While the gravimetric yield from SCE is considerably lower than that of hexane extractions, the FAME yield and the FA profile do not significantly differ regardless of the extraction technique (Fig. 3). This result demonstrates that, as an extraction technology for conversion of algal oils to biodiesel fuels and based upon the composition of the extract, SCE can be considered to be more efficient than extraction with hexane. Liquid chromatography–mass spectrometry data confirms that SCE produces a lipid extract that is devoid of polar lipid classes. Phospholipids are undesirable in the refining process of biodiesel and their absence in SCE oils argues for its suitability as a technique for algal biofuel research.
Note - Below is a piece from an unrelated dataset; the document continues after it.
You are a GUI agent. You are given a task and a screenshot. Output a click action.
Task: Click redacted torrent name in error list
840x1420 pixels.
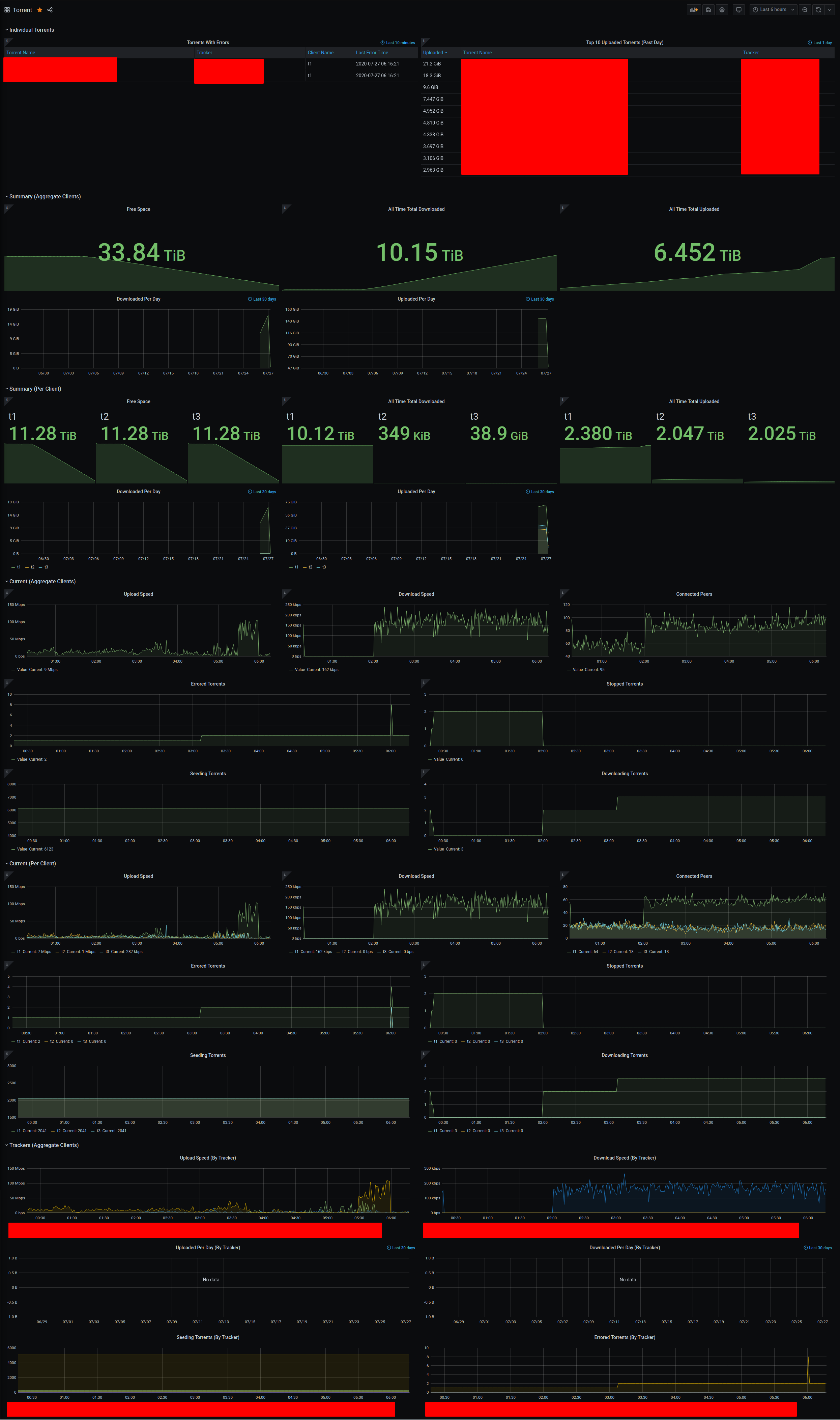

Although it has been suggested that SCE may be a good extraction technology for biofuel production and may be well suited to a biorefinery approach (Soh and Zimmerman 2011), we believe that the immediate potential of this technology for algal biofuels is in providing meaningful amounts of nearly pure TAGs that can be used to assess the lipid properties and fuel potential from a given algal strain. With a pilot-scale extraction platform, large quantities of oil can be extracted in a short time; if operating a pilot or industrial scale algal biomass production facility producing kilogram quantities of algal biomass, a pilot-scale SC-CO2 extractor could be a safe, rapid and practical, analytical tool.